Negotiations to avert a breakdown in Maryland’s unique system of regulating hospital prices have deteriorated into a stalemate between the state’s largest insurer and the Maryland Hospital Association. CareFirst BlueCross BlueShield CEO Chet Burrell, speaking out for the first time about the talks, blames hospitals for their proposal to shift hundreds of millions in costs to CareFirst and other private insurers in an attempt to control rising Medicare spending.
Maryland is the only state that sets hospital prices for all payers, including the federal Medicare program for seniors and the disabled. It’s allowed to do so only so long as Medicare costs per hospital admission rise no faster over time in Maryland than in the rest of the country. Because Maryland is close to breaking this speed limit for its Medicare “waiver,” medical providers and federal and state policymakers have been talking all summer about a redesign.

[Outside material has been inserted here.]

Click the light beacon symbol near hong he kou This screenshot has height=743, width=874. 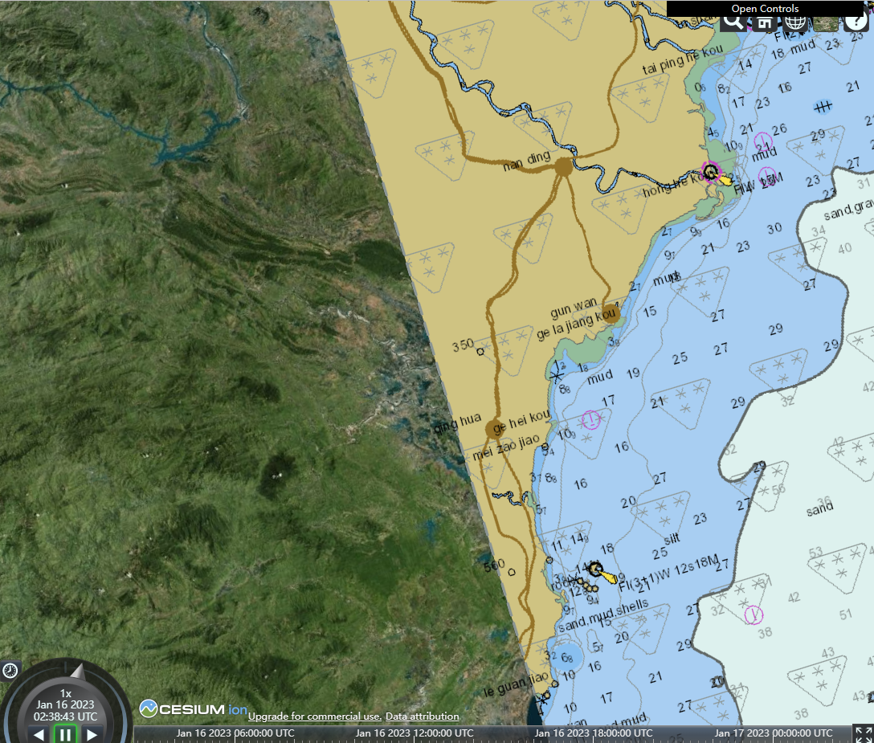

The idea is for the Department of Health and Human Services to use its regulatory authority to change the rules. HHS officials have urged Maryland to think big, using its system to install new cost controls not just for all payers but for all providers, including physicians and drug vendors.
But the federal agency especially wants to rein in hospital Medicare spending. To address its concerns the hospital association has proposed giving Medicare and Medicaid sharp discounts while raising hospital rates for commercial insurers by 7 percent over three years — beyond normal health care inflation.
Once phased in, the plan would increase charges for companies such as CareFirst and their customers by about $350 million a year and boost their price for a typical hospital admission by $900.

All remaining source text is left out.